On July 8, 2002, an FDA advisory committee heard evidence from breast implant manufacturers that studies had shown that as many as 25% of women who had saline breast implants had undergone secondary surgery within five years of operation. Breast implants are currently made by two manufacturers, Mentor and McGhan.
Mentor, which was criticized for its small study population, said 20% of women seeking breast augmentation sought a second operation, mainly because a hard capsule had formed around the implant. Women also requested new implants because they wanted to change sizes, or because of leaks and deflation, said Mentor. McGhan said 25% of its augmentation group had a second operation.
Capsular contracture (firmness) and leakage have long been recognized as common problems following breast augmentation, however, the data presented is surprising to us in light of our previous study carried out in 2000.
In tracking patients over an eight year period, 19% of patients had reported some firmness but only 8% found it severe enough to require surgery – a 1% annual risk. Deflation had occurred in 4% of patients. It was rare in our experience to have patients undergo further surgery for size change. We attribute this to the care we take in instructing patients in preoperative sizing to attempt to insure that they obtain the result they desire.
While the data presented to the FDA raises concern, we still feel confidence in our own data. While we plan to continue to evaluate our results, we have seen nothing to suggest any difference in our experience. Why the data obtained by the manufacturers is so different is puzzling.

- _INFORMATION PROVIDED_

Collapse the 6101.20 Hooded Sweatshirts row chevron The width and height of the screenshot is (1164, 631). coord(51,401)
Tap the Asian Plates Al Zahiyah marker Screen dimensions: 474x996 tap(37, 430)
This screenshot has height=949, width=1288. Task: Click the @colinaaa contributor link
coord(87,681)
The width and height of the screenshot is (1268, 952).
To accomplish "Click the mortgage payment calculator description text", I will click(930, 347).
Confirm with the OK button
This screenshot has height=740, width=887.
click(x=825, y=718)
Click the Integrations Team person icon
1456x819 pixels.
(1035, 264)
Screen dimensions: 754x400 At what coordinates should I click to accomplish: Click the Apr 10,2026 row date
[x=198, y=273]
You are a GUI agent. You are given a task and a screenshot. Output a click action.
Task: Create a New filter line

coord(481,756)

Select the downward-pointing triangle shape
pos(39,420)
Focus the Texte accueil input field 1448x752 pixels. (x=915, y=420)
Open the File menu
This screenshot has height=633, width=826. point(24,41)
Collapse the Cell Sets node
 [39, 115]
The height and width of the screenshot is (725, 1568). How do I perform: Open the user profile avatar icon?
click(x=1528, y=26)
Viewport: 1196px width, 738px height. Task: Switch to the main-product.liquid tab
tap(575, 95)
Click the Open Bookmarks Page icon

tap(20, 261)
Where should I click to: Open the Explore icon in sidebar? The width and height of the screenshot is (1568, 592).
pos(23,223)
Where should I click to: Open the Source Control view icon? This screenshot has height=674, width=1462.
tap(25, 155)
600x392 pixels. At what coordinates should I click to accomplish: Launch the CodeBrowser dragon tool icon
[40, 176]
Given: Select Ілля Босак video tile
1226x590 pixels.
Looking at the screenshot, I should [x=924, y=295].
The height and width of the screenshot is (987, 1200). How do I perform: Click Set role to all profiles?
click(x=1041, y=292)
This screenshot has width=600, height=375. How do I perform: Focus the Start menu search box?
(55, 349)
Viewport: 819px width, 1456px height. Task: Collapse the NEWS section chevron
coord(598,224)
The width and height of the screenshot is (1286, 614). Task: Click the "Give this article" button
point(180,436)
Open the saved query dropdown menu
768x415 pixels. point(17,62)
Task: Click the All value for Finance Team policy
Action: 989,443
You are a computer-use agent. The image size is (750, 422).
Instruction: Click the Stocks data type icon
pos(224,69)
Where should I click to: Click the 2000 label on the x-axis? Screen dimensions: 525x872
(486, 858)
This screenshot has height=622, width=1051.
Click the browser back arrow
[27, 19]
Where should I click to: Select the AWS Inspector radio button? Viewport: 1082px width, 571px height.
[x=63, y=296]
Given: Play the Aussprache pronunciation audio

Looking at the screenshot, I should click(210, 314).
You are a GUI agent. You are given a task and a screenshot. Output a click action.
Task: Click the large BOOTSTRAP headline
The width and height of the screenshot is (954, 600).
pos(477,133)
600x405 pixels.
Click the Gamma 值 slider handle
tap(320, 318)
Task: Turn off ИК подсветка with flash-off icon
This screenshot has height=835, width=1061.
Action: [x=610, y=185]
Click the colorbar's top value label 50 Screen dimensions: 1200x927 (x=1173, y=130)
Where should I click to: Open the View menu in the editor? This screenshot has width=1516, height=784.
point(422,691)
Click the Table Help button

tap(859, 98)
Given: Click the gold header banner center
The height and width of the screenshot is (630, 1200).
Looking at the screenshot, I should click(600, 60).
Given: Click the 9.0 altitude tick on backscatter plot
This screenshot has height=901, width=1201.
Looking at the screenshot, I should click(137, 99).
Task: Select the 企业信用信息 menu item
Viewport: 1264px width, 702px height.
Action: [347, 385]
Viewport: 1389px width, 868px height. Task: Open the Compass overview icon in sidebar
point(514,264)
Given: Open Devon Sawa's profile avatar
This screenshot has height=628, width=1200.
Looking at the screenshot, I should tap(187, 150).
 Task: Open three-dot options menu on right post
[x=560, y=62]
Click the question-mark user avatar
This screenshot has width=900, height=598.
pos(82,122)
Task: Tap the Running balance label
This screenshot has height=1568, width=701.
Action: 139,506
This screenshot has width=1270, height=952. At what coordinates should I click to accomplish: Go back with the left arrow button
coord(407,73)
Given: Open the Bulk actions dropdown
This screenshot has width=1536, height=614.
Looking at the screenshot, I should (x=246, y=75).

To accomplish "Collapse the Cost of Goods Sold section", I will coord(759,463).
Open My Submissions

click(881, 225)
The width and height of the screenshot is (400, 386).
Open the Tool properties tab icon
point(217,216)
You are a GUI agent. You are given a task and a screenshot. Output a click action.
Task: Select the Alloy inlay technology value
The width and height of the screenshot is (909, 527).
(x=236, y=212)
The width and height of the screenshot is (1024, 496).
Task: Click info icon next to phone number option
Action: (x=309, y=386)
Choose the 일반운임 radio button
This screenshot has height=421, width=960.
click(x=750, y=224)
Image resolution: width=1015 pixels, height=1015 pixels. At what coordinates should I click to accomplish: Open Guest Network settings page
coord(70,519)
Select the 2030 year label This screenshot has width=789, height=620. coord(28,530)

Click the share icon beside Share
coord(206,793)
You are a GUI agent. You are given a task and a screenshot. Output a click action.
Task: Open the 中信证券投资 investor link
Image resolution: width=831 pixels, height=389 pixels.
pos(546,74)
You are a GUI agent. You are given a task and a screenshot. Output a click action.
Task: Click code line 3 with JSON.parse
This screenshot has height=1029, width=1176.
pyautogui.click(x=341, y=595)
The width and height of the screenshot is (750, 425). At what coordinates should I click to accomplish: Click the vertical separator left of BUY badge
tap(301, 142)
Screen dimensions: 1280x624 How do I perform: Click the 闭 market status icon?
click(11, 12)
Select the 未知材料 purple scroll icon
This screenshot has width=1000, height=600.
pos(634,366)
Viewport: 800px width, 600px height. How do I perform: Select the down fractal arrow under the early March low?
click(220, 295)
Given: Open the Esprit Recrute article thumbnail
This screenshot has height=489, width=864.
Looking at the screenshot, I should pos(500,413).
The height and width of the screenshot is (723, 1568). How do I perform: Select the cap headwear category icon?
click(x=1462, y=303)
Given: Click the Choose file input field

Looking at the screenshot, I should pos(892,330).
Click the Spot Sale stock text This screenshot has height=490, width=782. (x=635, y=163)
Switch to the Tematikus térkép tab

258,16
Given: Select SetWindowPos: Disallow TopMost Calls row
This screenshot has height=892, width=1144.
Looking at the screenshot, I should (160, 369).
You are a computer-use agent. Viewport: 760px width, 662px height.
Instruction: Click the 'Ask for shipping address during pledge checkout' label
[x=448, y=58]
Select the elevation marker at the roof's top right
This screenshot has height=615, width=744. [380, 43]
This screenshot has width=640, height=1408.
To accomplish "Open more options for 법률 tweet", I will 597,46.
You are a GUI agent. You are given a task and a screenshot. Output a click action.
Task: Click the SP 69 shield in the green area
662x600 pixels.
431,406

- _WORK TO COMPLETE_
**A.** In the statement on breast implant reoperation rates, what percentage of McGhan's augmentation group had a second operation?
**B.** Extend the statement on breast implant reoperation rates, picking up right after its final sentence.

- _PER-TASK ANSWERS_
**A.** 25%

**B.**
While the rate of reoperation is of concern, fortunately, nothing was reported that would indicate any health danger related to the implants. Furthermore, it is important to understand that often reoperation requires a fairly simple procedure. Replacement of leaking implants is probably the easiest procedure to undergo. The operation requires less than an hour and most patients return to normal full activity the following day. Risk is very low with the very slight chance of infection (less than 1/2%) being the greatest concern. Furthermore, the warantee provided by the manufacturer offsets most of the cost during the first few years following surgery.
We feel it likely that our lower rate of reoperation for firmness is attributable to our use of the endoscopic surgical technique in a high percentage of patients. Minimal bleeding with very precise dissection couples with submuscular placement are factors that may very well limit the risk of sever encapsulation.
While we feel that it is important that prospective patients be made aware of FDA data, we still feel a high degree of confidence in our own experience and will continue to update our data.